4.2 Vascular scaling in leaves of Austrobaileyales and other angiosperms
Within leaves of A. scandens , the geometry of vascular elements (tracheids and sieve tube elements) vary across vein orders. Hierarchical scaling of the xylem has been documented in the reticulate leaves of angiosperms, suggesting that the efficiency of water distribution across the continuous xylem conduits follows laws of energy conservation, such as Murray´s law (Murray, 1926; McCulloh et al., 2003; Carvalho et al., 2017a, Scoffoni et al., 2017). In contrast, the scaling of sieve tube elements in leaf veins of woody plants remains poorly characterized. Recent work in leaves with different branching patterns, such as the dichotomously branched veins of Ginkgo (Carvalho et al., 2017b), or reticulate-veined leaves of Populus andIllicium (Carvalho et al., 2017a; Losada & Holbrook, 2019), strongly suggest universal variation of the geometry of phloem conduits across leaf vein orders. Yet, an unexplored feature in the leaves of angiosperms is the size of pores connecting sieve tubes in the leaves. Our work provides evidence that pore sizes vary in accordance with sieve tube dimensions, from 0.08µm in minor veins to 0.12µm in the petiole. As a result, variation of both the geometry of tubes and size of pores enhance bulk export of photoassimilates toward the petiole under the pressure-flow predictions (Münch, 1930).
We further report a 1:1.25 xylem to phloem ratio of areas of the major vein in Austrobaileya leaves, balanced in favor of the phloem compared to the general range of 1:4 to 1:10 reported in leaves of deciduous trees (Artschwager, 1926; Waisel et al., 1966). Additionally, the isodiametric sieve tube elements in the midrib linearly increased in number toward the petiole. The dimensions of sieve elements in the major leaf veins remains poorly explored in angiosperms, but they are well documented in the single veined needles of conifers (Ronellenfitsch et al., 2015), in which photo assimilate export is favored by the increasing number of isodiametric phloem conduits from the tip to the base of the needles. This suggests a convergent strategy between conifer needles and A. scandens midrib, but whether this is well-maintained in other angiosperm leaves, needs further testing. Furthermore, the isodiametric tracheids of the midrib linearly increased in number toward the petiole, supporting predictions on the uniformity of xylem conduit diameter within the same vein order (McCulloh et al., 2003, 2009; Gleason et al., 2018). Among the scarce studies documenting xylem allometry in single veins, variation in conduit diameter along the midrib has been studied in Fraxinus (Petit et al., 2016) andAcer (Lechthaler et al., 2019). The shortening of tracheids toward the petiole of A. scandens suggests that conductivity of water uptake by leaves is lower, in sharp contrast with the highly conductive stems, pointing to hydraulic segmentation of the xylem between the stems and the leaves. In contrast, the sieve tube elements of the petiole reduced their length, but not their diameter, thus maintaining a stable transport capacity. We previously showed a similar trait in the leaves of Illicium parviflorum (Losada & Holbrook, 2019; Carvalho et al., 2018), a pattern confirmed in leaves of five tree species: Acer saccharum , Liriodendron tulipifera ,Catalpa speciosa , Liquidambar styraciflua , andQuercus rubra (unpublished).
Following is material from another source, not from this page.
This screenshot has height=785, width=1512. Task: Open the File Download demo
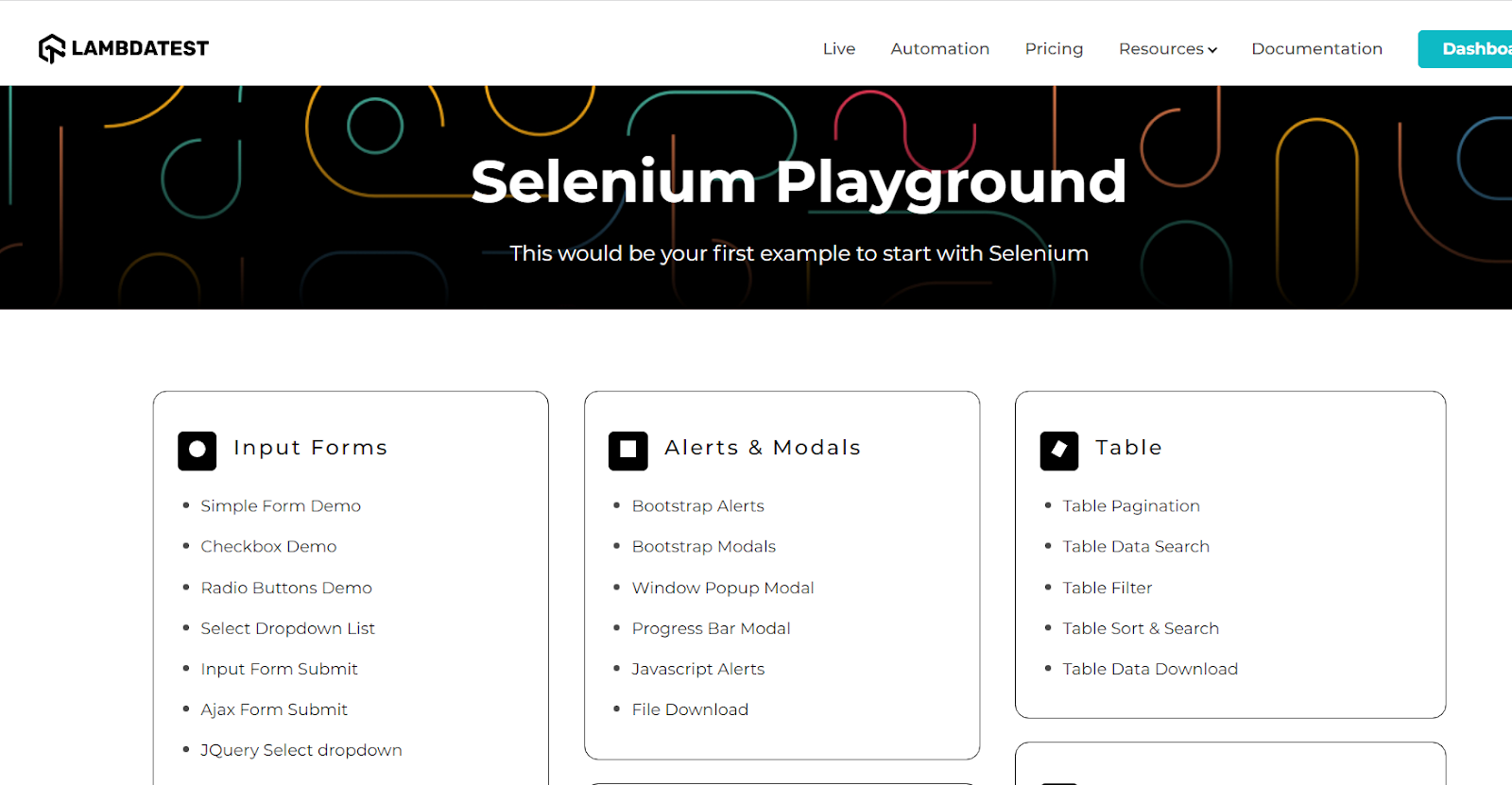[690, 708]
The special characteristics of the petioles have been previously put forward in a number of species such as in the genera Beta (Geiger et al, 1969), Cyclamen (Grimm et al., 1997), orPelargonium (Ray & Jones, 2018), suggesting architectural plasticity that is uncoupled from the leaf lamina. Strikingly, we found that the petiole of A. scandens is fiberless, in sharp contrast with the massive presence of perivascular fibers in the leaf lamina. Fiberless petioles were further observed in Illicium parviflorum(Losada & Holbrook, 2019), and suggest that these short petioles require flexibility, especially in understory plants such as the majority of members of the Austrobaileyales, which need to orientate their leaves toward sun flecks. In addition, the petioles ofA. scandens may aid with twining, as previously suggested (Feild et al., 2003b), in agreement with previous evidence of a pivotal role of petiole reorientation in generating the squeezing force that stabilize twining stems (Isnard et al., 2009).